Of course, there are still very clear boundaries of race that mirror Detroit’s boundaries. In fact, Metro Detroit is the second most segregated city in America, beating out all southern cities. However, with school of choice policies, Black Detroit parents now have the option of sending their children to public school districts outside the district. So has school of choice led to de-segregation to counter-balance residential segregation?

Data show that 7,833 students leave the Detroit Public Schools via school of choice, mainly to blue collar, inner ring suburb public school systems, which are desperate for more students(and thus cash) due to decreasing enrollment. The following districts have many fewer White students than are residents in those districts:

Redford Union: 48.1% White Students in Community, 28.5% White Students in Schools (-19.6% gap)
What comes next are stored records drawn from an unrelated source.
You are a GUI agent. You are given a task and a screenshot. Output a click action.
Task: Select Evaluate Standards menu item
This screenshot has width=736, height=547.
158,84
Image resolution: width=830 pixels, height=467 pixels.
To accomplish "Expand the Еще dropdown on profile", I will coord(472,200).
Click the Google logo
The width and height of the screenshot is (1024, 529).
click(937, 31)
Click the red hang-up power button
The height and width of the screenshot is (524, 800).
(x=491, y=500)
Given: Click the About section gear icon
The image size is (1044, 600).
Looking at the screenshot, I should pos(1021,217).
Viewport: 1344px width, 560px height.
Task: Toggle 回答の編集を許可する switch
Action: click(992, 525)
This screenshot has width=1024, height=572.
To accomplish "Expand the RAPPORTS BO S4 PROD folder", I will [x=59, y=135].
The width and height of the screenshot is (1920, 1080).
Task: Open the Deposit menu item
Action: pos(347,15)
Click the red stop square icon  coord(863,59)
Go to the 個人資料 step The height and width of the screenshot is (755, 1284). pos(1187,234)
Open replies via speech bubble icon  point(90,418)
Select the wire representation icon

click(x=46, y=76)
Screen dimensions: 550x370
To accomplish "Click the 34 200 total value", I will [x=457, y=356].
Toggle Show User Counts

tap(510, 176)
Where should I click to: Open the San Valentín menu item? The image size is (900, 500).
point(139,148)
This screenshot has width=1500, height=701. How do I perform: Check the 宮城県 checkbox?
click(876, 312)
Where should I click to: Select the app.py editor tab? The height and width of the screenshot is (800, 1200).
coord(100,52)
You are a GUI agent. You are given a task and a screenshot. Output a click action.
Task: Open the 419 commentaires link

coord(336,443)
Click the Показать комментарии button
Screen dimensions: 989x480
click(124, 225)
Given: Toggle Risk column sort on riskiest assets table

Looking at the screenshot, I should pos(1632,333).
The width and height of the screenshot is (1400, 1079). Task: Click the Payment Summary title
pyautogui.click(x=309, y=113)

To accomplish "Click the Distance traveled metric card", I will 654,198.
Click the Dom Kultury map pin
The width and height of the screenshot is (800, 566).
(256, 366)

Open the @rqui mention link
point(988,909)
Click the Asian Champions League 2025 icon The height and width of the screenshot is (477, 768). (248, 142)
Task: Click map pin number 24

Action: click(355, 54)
Lincoln Park: 62.9% White Students in Community, 44.4% White Students in Schools (-18.5% gap)

Ferndale: 50.5% White Students in Community, 26.7% White Students in Schools (-23.8% gap)

Hazel Park: 78% White Students in Community, 57.8% White Students in Schools (-19.6% gap)

Madison: 88.2% White Students in Community, 57.8% White Students in Schools (-30.4% gap)

Mount Clemens: 51% White Students in Community, 21% White Students in Schools (-30% gap)

Clintondale: 54.9% White Students in Community, 25.7% White Students in Schools (-29.2% gap)

Fitzgerald: 58.6% White Students in Community, 35% White Students in Schools (-23.6% gap)

The districts listed above have actually fulfilled the promise of de-segregation in some ways; however, these are all severely inadequate districts in their own right. These may provide choice for Black students from Detroit, but all of the districts listed above have their own struggles. In fact, on the 2018 niche.com list of best school districts in Metro Detroit, none of the districts listed above appear in the top 39 listed districts of Metro Detroit. In addition, there is a huge effect of increased Black Detroit student populations: white students in those districts simply ‘school-of-choice’ to even whiter districts.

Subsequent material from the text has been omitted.